For install all packages run:
git clone https://github.com/Ryzagi/zero_shot_kws
cd zero_shot_kws
pip install .
- Keyword Spotting (KWS) is an essential component of voice-assist technologies, where the user speaks a predefined keyword to wake up a system before speaking a complete command or query to the device. The project aims to create a zero-shot keyword spotter and compare it with a non-zeroshot (static) keyword spotter trained to recognize a specific set of keywords.
- Zero-shot learning. Analogies can be drawn between KWS with unseen words and zero-shot learning for detecting new classes, such as words or phrases. KWS with unseen words is essentially a zero-shot learning problem, where attributes (letters) are shared between classes (words) so that the knowledge learned from seen classes is transfered to unseen ones
-
- Train the baseline model on labeled Google Commands data.
-
- Design and development of a zero-shot KWS model that will detect any word (/phrase):
- (a) Create and label a training and testing dataset from ASR data. Come up with ways to create negative samples.
- (b) Create a basic pipeline on graphemes, which will match the encoded sequence of graphemes and the encoded piece of audio (waves).
- (c) Create a pipeline on phonemes, i.e. add a phonemization stage before text encoder.
- (d) Create a pipeline on ASR features, instead of text encoder.
- (e) Compare the results 2.1 - 2.3 on the dataset from point 2.0.

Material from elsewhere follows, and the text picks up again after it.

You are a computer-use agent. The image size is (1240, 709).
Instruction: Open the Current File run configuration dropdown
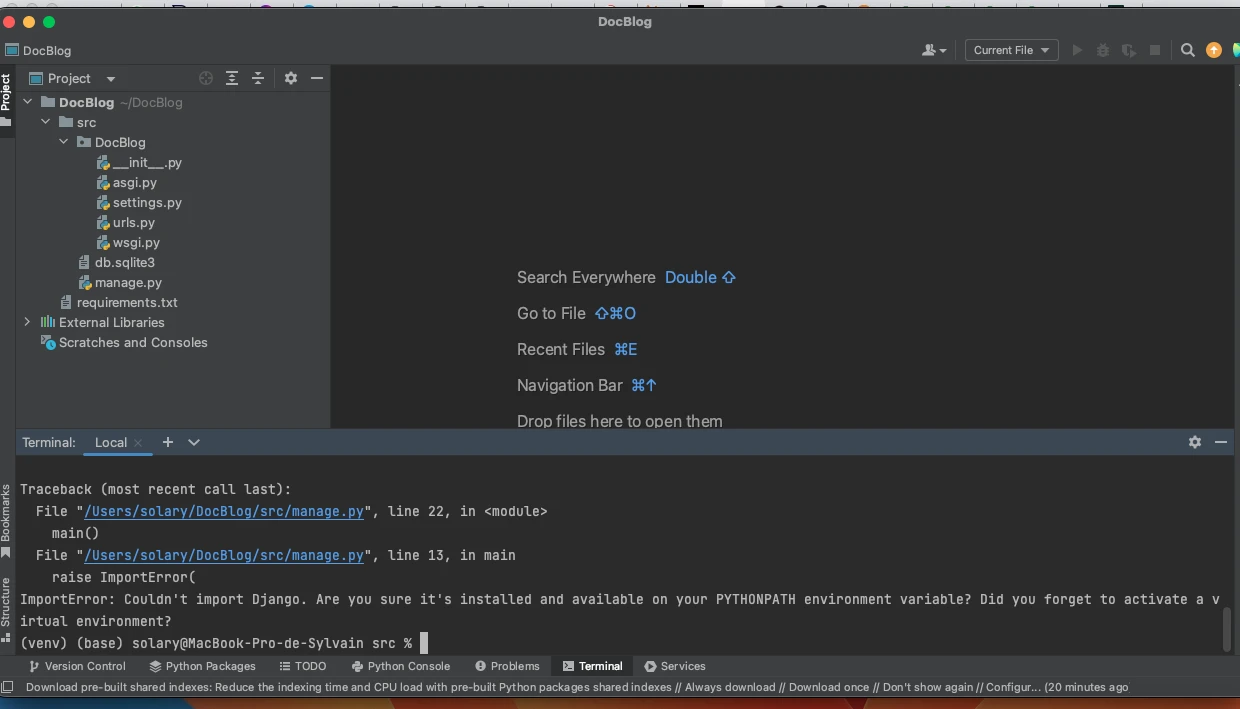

- (f) Present the results of comparing models in the form of precision-recall curves and metrics (accuracy, f1, etc.)
-
- Compare the best zero-shot model from point 2 with the model from point 1
- (a) Prepare Google Commands in the same format as the datasets for point 2
- (b) Compare the model from point 1 and point 2
- (c) Present the results of the model comparison in the form of precision-recall curves and metrics (accuracy, f1, etc.)